Les accusations de Kalkstein mettent en lumière une problématique plus vaste touchant les droits des scientifiques et leur capacité à s’exprimer librement sur les causes humaines du changement climatique. Cela soulève des préoccupations sur la manière dont les institutions garantissant la sécurité publique autorisent les experts à transmettre des connaissances établies sans censure. La question reste ouverte : les militaires sont-ils prêts à accueillir des voix dissidentes sur des sujets cruciaux ?

FAQ

Quelles sont les implications du licenciement de Kalkstein pour l’enseignement militaire ?

Le licenciement de Kalkstein pourrait avoir des répercussions sur la manière dont le changement climatique sera abordé dans le cadre militaire, ce qui pourrait influencer la formation des futurs leaders sur des enjeux critiques comme la sécurité nationale.

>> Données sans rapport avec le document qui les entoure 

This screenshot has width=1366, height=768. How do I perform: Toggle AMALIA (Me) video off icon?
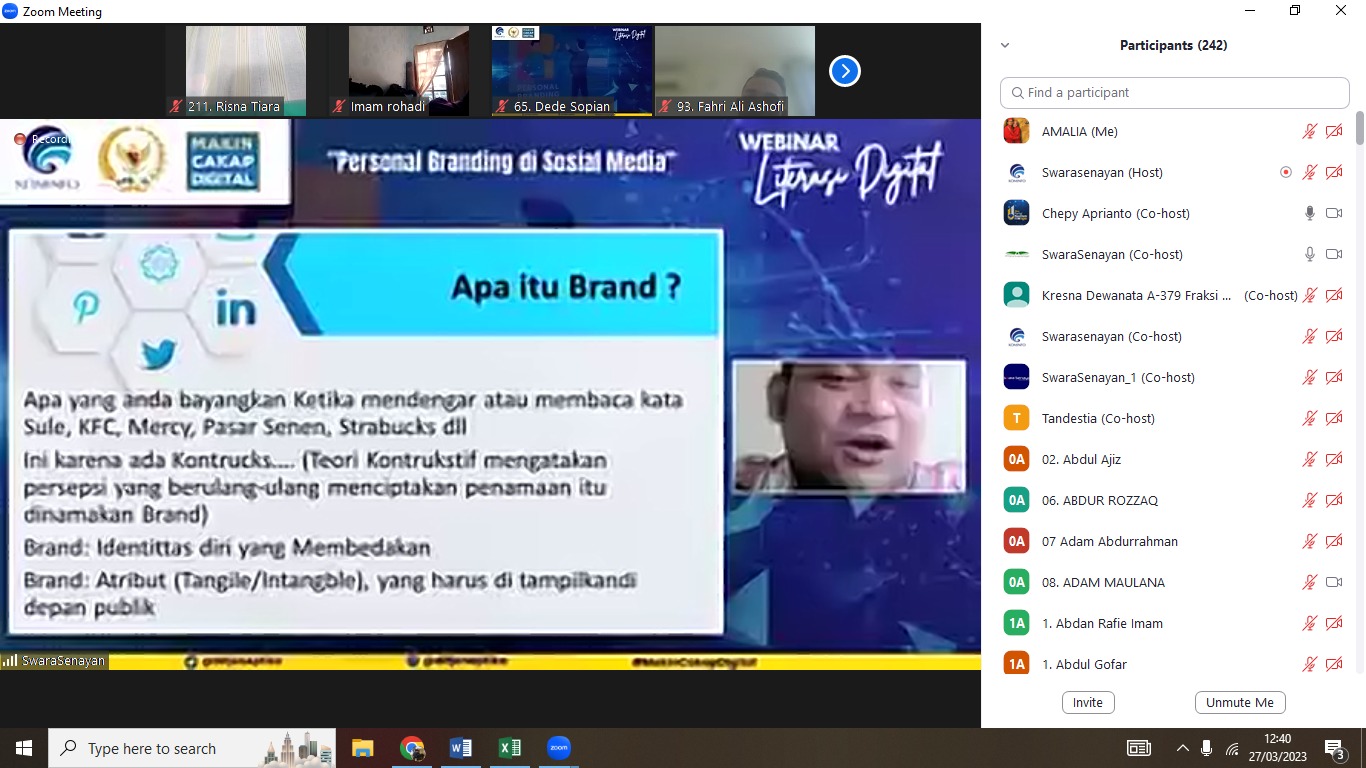point(1333,131)
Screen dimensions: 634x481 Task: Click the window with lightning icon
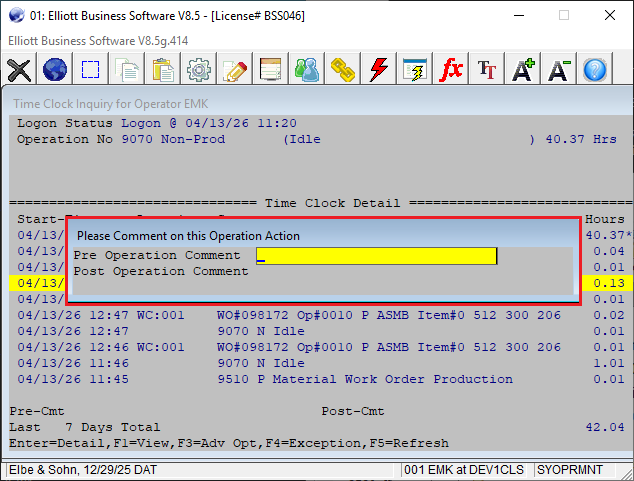point(415,70)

Quels types de décisions militaires sont influencées par le changement climatique ?

Les décisions militaires touchent à la gestion des catastrophes, aux opérations de maintenance sur les bases, ainsi qu’aux réponses aux crises humanitaires exacerbées par le climat.

A lire :  « Bibliothèque du Luxembourg en état d'urgence face à un insecte dévoreur de livres »

Comment les politiques de publication affectent-elles la liberté académique ?

Les exigences d’approbation pour les publications peuvent restreindre la capacité des chercheurs à partager leurs travaux, ce qui nuit à la libre circulation des idées et à la rigueur académique.

Y a-t-il d’autres cas similaires à West Point ?

Oui, de nombreuses universités et institutions à travers le monde connaissent des tensions similaires concernant la censure et la liberté académique, souvent autour de sujets controversés comme le changement climatique.

Comment puis-je soutenir la liberté académique ?

Vous pouvez rester informé, partager des informations sur ces enjeux et soutenir des organisations qui luttent pour la liberté académique et l’intégrité scientifique.